Willie Sutton robbed banks because “that's where the money is,” he once quipped. And hackers attack financial institutions for the same reason. Unlike with banks, where there really is only one commodity worth taking, bad actors who attack financials have a range of juicy targets to purloin. And from endpoints to email to a network, there are multiple ways to penetrate and infiltrate a financial organization.
And, unlike with robbers of the Sutton type who really had only two weapons at their disposal — a good gun or a good bluff — today's bad actors have a range of weapons to choose from when carrying out their robberies.
The question for institutions is whether the defenses they have match the weapons the bad actors are using. Increasingly, there is a gap between the way institutions defend themselves and the way hackers attack them. That could account for a huge increase in attacks on enterprises over the past year. According to a Malwarebytes report (via TechRepublic), "Business detections of ransomware rose 365% from Q2 2018 to Q2 2019."
One important reason for that increase is the fact that hackers are getting more sophisticated all the time, developing ever more effective malware and ever more subtle and wily ways to deliver their attacks. To successfully defend themselves, institutions need to constantly reevaluate and up their cybersecurity tactics and methods.
Banks and financial institutions, of course, realize this, and they take steps to defend and protect themselves. Regulators are also aware of this and have instituted rules requiring that protection be put in place. Those regulations are put in place after exhaustive reviews of incidents and data.
But organizations are beginning to realize they are being out-hacked — that the defenses they have in place are just not sufficient. Among the changes are the way hackers deliver their attacks. Traditionally, those attacks have been aimed at endpoints — the points where hackers can weasel their way into systems such as via email or other communication systems. But in recent years, hackers have also been attacking other IT components like storage systems.
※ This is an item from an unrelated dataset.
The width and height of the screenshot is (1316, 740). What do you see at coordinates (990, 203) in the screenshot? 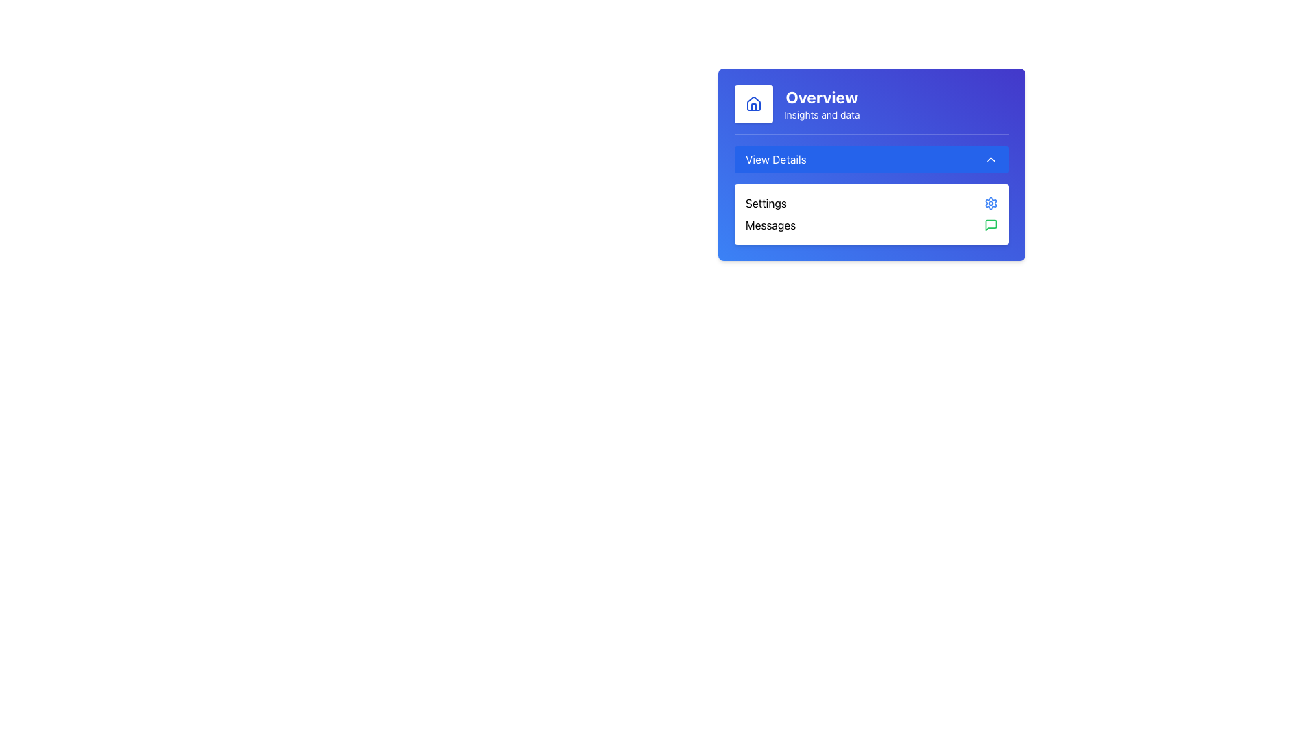
I see `the blue cog-shaped icon that is positioned to the right of the 'Settings' text in the dropdown interface` at bounding box center [990, 203].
Regulators have been paying attention to this development as well. While there are regulations that had been aimed at endpoints, new regulations are emerging that seek to cover other components, including storage. In a recent Risk Alert from the Office of Compliance Inspections and Examinations, the document notes there were “security risks associated with the storage of electronic customer records and information by broker-dealers and investment advisers in various network storage solutions, including those leveraging cloud-based storage.” Organizations need to implement a "configuration management program that includes policies and procedures governing data classification, vendor oversight, and security features will help to mitigate the risks incurred” and ensure that service is not interrupted.
The European Central Bank has followed suit, saying that financial market infrastructure arrangements "should be designed to ensure a high degree of security and operational reliability and should have adequate, scalable capacity." These regulations are a must, as hackers are clearly becoming more sophisticated and ambitious.
Financial institutions are now among the biggest targets for hackers, who are going after these institutions' most critical assets.
A May outage of the accounting software services of Wolters Kluwer NV — makers of the CCH Axcess systems used by many of the world's small and midsized accounting firms — wreaked havoc in the accounting world — to the extent that the IRS provided accounting firms with an extension to file returns.
Another financial firm targeted recently was Cetrom, which provides cloud services used by many CPA firms. The company said that it had been targeted with a malicious virus, similar to the one that hit the CCH systems.
Forensic analysts for those firms are working to determine how the attack occurred, but you can be sure that it was not via the “usual suspect” channels like direct internet connections, for example. Those are very well protected, as required by law. Still, hackers find their way in, hitting systems where companies usually do not examine for attacks.
If companies haven’t installed protections for those systems, it's time that they did. Storage systems, such as storage networks and arrays, cloud repositories and devices can all be vulnerable if they are misconfigured or fail to comply with best practices, security protection guidelines, or regulations and standards. Systems that can inspect these components and report on them to IT and InfoSec staff to allow for mitigation could be crucial in ensuring security and compliance of regulations. With these features, a storage security system can protect organizations and the petabytes of critical data within their storage systems.
Besides installing a system like that, organizations can take several steps to protect their storage systems from hackers:
1. In a network storage system (NAS), disable online access and allow only local network access. Disabling SMB could provide further protection, as could updating NAS firmware on a regular basis.
2. For in-house storage systems, ensure that basic security protocols are followed: regular changes of passwords, ensuring that device passwords are changed from their defaults, limiting access only to staff that requires access and shutting off admin accounts no longer in use. This can ensure that hackers who get access to the network are stymied in their efforts to infiltrate storage devices.
3. In general, organizations need to implement systems that will automate compliance with policies, regulations and best practices — and that applies to storage security as well. Implementing proper training, setting attainable and measurable goals, enforcing penalties and incentivizing proper behavior — these and other standard compliance assurance rules that are likely in effect already for other things need to be expanded to storage security.
Between these steps and a secure storage system, organizations will be able to ensure that we won’t be reading about them in tomorrow’s paper as the next ransomware victims.